(Stored items from a collection)
* * * * * * *
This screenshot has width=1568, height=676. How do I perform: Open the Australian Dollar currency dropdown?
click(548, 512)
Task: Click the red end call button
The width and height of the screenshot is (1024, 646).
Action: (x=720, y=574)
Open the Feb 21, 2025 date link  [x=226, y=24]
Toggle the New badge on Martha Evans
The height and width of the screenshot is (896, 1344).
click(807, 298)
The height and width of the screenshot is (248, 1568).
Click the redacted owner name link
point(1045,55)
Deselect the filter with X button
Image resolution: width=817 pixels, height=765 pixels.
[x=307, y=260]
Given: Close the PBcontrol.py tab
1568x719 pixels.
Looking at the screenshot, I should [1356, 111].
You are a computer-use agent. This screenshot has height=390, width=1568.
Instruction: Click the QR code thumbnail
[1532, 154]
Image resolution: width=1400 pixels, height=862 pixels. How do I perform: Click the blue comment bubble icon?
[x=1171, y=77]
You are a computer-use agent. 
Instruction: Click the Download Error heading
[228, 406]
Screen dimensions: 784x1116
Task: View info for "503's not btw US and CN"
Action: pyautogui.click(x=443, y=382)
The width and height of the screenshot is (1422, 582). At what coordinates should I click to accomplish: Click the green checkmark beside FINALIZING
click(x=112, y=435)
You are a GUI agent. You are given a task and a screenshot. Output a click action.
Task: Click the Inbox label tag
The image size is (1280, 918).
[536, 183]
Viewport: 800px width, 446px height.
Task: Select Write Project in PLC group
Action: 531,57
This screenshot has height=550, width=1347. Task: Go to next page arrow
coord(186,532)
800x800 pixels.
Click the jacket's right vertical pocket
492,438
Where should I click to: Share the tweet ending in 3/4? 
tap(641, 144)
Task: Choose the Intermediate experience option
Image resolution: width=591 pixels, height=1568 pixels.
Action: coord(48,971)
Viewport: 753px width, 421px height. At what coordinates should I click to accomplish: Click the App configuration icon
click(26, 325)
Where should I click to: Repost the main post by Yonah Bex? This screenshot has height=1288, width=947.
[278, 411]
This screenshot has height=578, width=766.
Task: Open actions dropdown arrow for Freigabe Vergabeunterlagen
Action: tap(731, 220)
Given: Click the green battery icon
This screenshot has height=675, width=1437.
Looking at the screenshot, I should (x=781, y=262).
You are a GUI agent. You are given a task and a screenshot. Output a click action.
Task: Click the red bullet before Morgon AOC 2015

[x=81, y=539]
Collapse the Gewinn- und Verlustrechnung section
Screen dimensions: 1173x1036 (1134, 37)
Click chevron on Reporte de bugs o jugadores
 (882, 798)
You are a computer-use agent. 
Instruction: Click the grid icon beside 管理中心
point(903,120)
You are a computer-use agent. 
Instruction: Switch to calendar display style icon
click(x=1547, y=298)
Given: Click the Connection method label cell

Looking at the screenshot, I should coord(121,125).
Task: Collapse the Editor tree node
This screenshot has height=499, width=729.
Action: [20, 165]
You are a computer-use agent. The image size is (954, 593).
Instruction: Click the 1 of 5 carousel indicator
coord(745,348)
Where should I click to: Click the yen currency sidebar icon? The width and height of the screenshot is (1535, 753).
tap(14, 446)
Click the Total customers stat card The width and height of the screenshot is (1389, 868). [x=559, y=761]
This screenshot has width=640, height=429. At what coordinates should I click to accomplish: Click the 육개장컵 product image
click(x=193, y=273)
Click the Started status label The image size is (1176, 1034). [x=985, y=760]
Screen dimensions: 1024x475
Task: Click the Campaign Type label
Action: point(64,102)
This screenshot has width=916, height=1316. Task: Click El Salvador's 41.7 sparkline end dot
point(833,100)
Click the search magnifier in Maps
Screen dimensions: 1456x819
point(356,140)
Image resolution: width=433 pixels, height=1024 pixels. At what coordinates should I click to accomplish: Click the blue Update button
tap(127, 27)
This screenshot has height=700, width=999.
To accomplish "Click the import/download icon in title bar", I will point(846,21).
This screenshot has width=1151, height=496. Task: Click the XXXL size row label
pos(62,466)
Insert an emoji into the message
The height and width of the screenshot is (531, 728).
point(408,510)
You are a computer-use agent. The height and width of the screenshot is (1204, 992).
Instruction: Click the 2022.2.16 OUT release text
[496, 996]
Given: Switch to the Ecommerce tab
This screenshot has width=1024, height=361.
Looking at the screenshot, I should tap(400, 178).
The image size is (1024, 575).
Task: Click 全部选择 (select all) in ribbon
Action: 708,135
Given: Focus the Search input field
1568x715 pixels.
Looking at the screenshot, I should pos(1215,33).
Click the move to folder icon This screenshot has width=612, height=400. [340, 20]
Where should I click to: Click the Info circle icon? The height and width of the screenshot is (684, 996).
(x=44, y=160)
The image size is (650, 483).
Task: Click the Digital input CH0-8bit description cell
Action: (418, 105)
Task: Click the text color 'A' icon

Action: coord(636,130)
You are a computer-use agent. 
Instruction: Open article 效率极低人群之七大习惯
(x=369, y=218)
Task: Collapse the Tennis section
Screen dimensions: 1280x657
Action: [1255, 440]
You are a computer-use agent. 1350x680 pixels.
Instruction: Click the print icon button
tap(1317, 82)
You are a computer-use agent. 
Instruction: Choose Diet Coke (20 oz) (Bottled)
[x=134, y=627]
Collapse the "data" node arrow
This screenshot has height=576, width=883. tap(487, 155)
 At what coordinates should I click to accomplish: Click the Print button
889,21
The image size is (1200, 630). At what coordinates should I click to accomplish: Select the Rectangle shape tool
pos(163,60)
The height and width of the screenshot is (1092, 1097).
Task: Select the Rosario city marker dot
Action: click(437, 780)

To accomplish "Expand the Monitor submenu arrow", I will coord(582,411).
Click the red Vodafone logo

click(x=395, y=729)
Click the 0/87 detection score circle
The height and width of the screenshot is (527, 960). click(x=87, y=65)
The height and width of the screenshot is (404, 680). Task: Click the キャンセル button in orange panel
* * * * * * *
WORK ITEM » Please restate only the opening stretch of the records above: every line from the first through the one containing "Task: Click the Inbox label tag", exactly as written.

RESPONSE TO THIS TASK »
This screenshot has width=1568, height=676. How do I perform: Open the Australian Dollar currency dropdown?
click(548, 512)
Task: Click the red end call button
The width and height of the screenshot is (1024, 646).
Action: (x=720, y=574)
Open the Feb 21, 2025 date link  [x=226, y=24]
Toggle the New badge on Martha Evans
The height and width of the screenshot is (896, 1344).
click(807, 298)
The height and width of the screenshot is (248, 1568).
Click the redacted owner name link
point(1045,55)
Deselect the filter with X button
Image resolution: width=817 pixels, height=765 pixels.
[x=307, y=260]
Given: Close the PBcontrol.py tab
1568x719 pixels.
Looking at the screenshot, I should [1356, 111].
You are a computer-use agent. This screenshot has height=390, width=1568.
Instruction: Click the QR code thumbnail
[1532, 154]
Image resolution: width=1400 pixels, height=862 pixels. How do I perform: Click the blue comment bubble icon?
[x=1171, y=77]
You are a computer-use agent. 
Instruction: Click the Download Error heading
[228, 406]
Screen dimensions: 784x1116
Task: View info for "503's not btw US and CN"
Action: pyautogui.click(x=443, y=382)
The width and height of the screenshot is (1422, 582). At what coordinates should I click to accomplish: Click the green checkmark beside FINALIZING
click(x=112, y=435)
You are a GUI agent. You are given a task and a screenshot. Output a click action.
Task: Click the Inbox label tag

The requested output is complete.